### INSTRUÇÃO 1
Quais pessoas são mencionadas pelo nome no texto sobre o julgamento no STF?
### INSTRUÇÃO 2
Redigite o trecho do texto sobre o julgamento no STF que começa com as palavras "Edson Fachin, presidente" e termina com "para o julgamento.".
### INSTRUÇÃO 3
Prolongue o texto sobre o julgamento no STF a partir do ponto em que ele termina.

### TRECHO

Fachin e Mendonça querem julgamento aberto enquanto uma certa ala de ministros quer sessão fechada
STF se divide sobre abrir ou fechar julgamento que pode investigar Alexandre de Moraes

Edson Fachin, presidente do Supremo Tribunal Federal, realizou reuniões reservadas nesta quinta-feira para alinhar os preparativos da sessão plenária extraordinária de terça-feira que vai analisar o pedido do ministro André Mendonça para investigar Alexandre de Moraes. O encontro contou com a presença de ministros da Corte e do procurador-geral da República, Paulo Gonet, e teve como foco principal a definição do rito processual para o julgamento.
⚖️ O ponto de divisão: sessão aberta ou fechada
A principal questão em debate é o formato do julgamento. Fachin é favorável à transmissão pública ao vivo pela TV Justiça, posição compartilhada por Mendonça, relator do caso. Por outro lado, uma ala do Supremo ligada a Moraes defende a realização de debates em sessão secreta, a portas fechadas. A decisão final sobre qual rito será adotado ainda será anunciada pelo presidente da Corte.

Registros de dados armazenados
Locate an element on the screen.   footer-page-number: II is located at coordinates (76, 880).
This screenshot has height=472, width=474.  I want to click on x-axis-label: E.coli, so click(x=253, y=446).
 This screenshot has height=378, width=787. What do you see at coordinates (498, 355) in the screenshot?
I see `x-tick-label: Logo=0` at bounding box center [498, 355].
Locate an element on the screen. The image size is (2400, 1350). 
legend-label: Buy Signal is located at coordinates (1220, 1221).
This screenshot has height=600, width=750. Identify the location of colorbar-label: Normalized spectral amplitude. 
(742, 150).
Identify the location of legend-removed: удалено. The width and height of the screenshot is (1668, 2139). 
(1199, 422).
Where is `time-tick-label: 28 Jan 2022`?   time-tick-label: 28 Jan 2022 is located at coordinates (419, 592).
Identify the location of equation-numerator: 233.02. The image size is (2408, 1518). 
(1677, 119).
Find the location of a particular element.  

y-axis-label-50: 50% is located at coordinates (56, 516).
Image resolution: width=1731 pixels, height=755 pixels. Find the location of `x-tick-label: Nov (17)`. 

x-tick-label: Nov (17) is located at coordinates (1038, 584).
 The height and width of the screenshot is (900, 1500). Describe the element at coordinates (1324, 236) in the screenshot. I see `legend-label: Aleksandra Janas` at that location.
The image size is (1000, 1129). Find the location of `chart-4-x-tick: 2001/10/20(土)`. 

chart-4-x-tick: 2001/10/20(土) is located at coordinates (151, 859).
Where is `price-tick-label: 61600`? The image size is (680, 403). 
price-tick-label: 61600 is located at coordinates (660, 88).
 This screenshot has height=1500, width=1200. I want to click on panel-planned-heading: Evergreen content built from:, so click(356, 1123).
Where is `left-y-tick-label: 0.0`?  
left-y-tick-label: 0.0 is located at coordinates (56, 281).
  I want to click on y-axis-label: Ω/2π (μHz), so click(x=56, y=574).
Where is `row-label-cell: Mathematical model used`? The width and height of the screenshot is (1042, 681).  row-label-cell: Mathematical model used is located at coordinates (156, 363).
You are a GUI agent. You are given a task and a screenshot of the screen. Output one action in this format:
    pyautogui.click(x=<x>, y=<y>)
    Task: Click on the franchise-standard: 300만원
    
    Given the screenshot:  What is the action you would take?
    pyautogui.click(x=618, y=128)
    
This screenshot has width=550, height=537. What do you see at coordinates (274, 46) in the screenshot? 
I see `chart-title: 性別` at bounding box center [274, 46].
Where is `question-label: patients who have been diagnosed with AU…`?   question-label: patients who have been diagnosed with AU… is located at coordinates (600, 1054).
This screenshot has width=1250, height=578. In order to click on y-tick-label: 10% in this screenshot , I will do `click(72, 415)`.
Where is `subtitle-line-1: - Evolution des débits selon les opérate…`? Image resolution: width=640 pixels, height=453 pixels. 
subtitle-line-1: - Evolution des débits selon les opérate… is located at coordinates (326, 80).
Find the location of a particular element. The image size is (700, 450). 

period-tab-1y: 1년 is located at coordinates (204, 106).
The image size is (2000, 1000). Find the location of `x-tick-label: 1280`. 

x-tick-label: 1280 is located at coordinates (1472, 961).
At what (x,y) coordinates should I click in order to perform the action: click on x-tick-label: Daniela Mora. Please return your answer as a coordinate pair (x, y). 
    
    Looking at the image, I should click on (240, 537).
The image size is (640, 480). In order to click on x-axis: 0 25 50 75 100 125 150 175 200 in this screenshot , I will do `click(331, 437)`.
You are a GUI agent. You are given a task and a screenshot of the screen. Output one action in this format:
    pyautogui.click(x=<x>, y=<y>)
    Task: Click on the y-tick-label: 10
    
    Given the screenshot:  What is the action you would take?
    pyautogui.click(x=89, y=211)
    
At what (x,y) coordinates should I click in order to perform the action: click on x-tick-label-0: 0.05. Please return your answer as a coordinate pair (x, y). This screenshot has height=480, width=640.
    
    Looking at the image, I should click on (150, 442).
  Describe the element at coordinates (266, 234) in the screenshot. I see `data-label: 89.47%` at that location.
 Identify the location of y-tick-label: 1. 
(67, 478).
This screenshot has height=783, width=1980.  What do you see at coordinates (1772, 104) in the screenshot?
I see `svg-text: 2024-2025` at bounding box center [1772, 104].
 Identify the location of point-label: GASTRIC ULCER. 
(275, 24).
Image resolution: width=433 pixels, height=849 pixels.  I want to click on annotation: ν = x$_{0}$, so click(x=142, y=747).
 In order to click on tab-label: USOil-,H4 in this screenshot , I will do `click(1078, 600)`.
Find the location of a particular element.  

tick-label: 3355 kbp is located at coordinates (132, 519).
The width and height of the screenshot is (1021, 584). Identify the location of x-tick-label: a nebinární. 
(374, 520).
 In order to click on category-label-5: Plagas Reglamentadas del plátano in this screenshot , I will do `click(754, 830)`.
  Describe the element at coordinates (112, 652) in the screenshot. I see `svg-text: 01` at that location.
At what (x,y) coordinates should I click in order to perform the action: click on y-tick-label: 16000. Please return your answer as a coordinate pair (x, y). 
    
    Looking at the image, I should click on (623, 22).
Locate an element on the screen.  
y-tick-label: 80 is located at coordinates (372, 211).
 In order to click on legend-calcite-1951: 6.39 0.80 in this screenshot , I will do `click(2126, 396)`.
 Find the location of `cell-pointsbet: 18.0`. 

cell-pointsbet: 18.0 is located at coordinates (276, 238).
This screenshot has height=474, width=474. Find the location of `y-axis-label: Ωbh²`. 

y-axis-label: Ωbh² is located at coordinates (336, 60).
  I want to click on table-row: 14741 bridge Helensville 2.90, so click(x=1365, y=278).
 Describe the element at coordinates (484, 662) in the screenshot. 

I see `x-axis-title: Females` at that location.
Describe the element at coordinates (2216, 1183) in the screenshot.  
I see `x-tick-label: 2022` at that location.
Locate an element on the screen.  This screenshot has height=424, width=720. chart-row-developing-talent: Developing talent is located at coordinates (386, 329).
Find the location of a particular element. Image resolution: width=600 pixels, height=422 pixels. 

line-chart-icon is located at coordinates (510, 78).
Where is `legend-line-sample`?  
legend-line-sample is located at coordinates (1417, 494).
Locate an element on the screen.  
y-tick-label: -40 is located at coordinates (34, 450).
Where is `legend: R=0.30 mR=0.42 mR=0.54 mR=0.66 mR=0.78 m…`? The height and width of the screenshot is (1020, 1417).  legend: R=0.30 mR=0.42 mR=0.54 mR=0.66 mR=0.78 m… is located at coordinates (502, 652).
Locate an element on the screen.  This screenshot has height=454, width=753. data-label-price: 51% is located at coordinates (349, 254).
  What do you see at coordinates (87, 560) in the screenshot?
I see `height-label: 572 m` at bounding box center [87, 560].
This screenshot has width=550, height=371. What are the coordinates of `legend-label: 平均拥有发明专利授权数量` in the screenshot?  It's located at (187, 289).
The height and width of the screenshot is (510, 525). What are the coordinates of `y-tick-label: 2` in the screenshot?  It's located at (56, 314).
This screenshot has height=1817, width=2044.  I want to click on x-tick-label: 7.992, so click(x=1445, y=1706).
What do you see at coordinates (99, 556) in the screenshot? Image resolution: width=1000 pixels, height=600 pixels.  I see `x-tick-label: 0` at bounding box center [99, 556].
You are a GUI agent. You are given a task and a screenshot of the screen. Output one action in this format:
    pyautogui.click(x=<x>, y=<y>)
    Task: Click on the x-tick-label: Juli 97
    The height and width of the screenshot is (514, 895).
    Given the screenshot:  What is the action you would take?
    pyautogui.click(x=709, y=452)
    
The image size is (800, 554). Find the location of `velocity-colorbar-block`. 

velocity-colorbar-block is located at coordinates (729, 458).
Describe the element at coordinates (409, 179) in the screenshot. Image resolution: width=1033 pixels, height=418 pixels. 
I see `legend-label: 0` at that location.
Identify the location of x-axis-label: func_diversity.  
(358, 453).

### RESPOSTA 1
Edson Fachin, André Mendonça, Alexandre de Moraes e Paulo Gonet.

### RESPOSTA 2
Edson Fachin, presidente do Supremo Tribunal Federal, realizou reuniões reservadas nesta quinta-feira para alinhar os preparativos da sessão plenária extraordinária de terça-feira que vai analisar o pedido do ministro André Mendonça para investigar Alexandre de Moraes. O encontro contou com a presença de ministros da Corte e do procurador-geral da República, Paulo Gonet, e teve como foco principal a definição do rito processual para o julgamento.

### RESPOSTA 3
📌 O contexto do julgamento
O pedido de investigação está inserido nos desdobramentos do caso Banco Master, que permanece sob análise na instituição. Fachin busca construir um consenso interno antes da sessão, estudando os formatos possíveis para minimizar futuras contestações sobre a legitimidade do procedimento.
🔭 O que vem a seguir: A decisão sobre transparência do julgamento pode impactar a confiança pública na instituição. Se aprovada a sessão aberta, a sociedade acompanhará em tempo real os argumentos sobre a investigação de um dos ministros mais controversos do Tribunal. A escolha reflete também tensões internas sobre accountability e discrição institucional.